- _Brief_: Look through the material below and return every line that contains "will".

- _Records shown_:
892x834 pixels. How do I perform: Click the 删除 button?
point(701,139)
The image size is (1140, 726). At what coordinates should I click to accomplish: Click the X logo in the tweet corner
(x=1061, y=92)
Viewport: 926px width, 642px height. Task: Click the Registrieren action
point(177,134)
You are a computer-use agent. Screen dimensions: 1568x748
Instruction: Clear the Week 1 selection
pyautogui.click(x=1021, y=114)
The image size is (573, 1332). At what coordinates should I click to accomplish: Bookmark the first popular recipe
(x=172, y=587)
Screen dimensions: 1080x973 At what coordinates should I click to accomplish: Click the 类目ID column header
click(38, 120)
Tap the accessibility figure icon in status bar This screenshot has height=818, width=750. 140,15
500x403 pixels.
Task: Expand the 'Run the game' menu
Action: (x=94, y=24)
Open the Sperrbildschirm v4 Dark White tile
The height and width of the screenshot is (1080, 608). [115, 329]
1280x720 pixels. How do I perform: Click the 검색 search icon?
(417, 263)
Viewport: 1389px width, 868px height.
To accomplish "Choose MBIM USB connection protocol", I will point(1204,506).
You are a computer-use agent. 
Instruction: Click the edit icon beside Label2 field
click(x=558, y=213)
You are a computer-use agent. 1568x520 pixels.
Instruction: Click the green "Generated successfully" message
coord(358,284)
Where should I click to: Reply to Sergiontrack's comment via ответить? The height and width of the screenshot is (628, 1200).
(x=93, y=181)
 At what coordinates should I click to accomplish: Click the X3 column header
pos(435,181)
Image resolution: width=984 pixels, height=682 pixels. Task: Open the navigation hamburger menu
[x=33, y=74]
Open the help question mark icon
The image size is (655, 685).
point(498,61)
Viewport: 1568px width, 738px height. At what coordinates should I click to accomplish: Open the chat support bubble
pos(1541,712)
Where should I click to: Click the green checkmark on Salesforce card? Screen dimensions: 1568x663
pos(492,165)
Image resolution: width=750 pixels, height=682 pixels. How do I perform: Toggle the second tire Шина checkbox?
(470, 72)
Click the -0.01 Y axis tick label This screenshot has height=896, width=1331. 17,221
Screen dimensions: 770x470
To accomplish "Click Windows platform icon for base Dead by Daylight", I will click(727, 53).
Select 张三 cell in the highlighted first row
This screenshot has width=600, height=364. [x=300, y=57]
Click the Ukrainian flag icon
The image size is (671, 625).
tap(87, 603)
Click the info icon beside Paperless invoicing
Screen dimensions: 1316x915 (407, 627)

- _Finished exercise_:
To accomplish "Choose MBIM USB connection protocol", I will point(1204,506).
To accomplish "Click Windows platform icon for base Dead by Daylight", I will click(727, 53).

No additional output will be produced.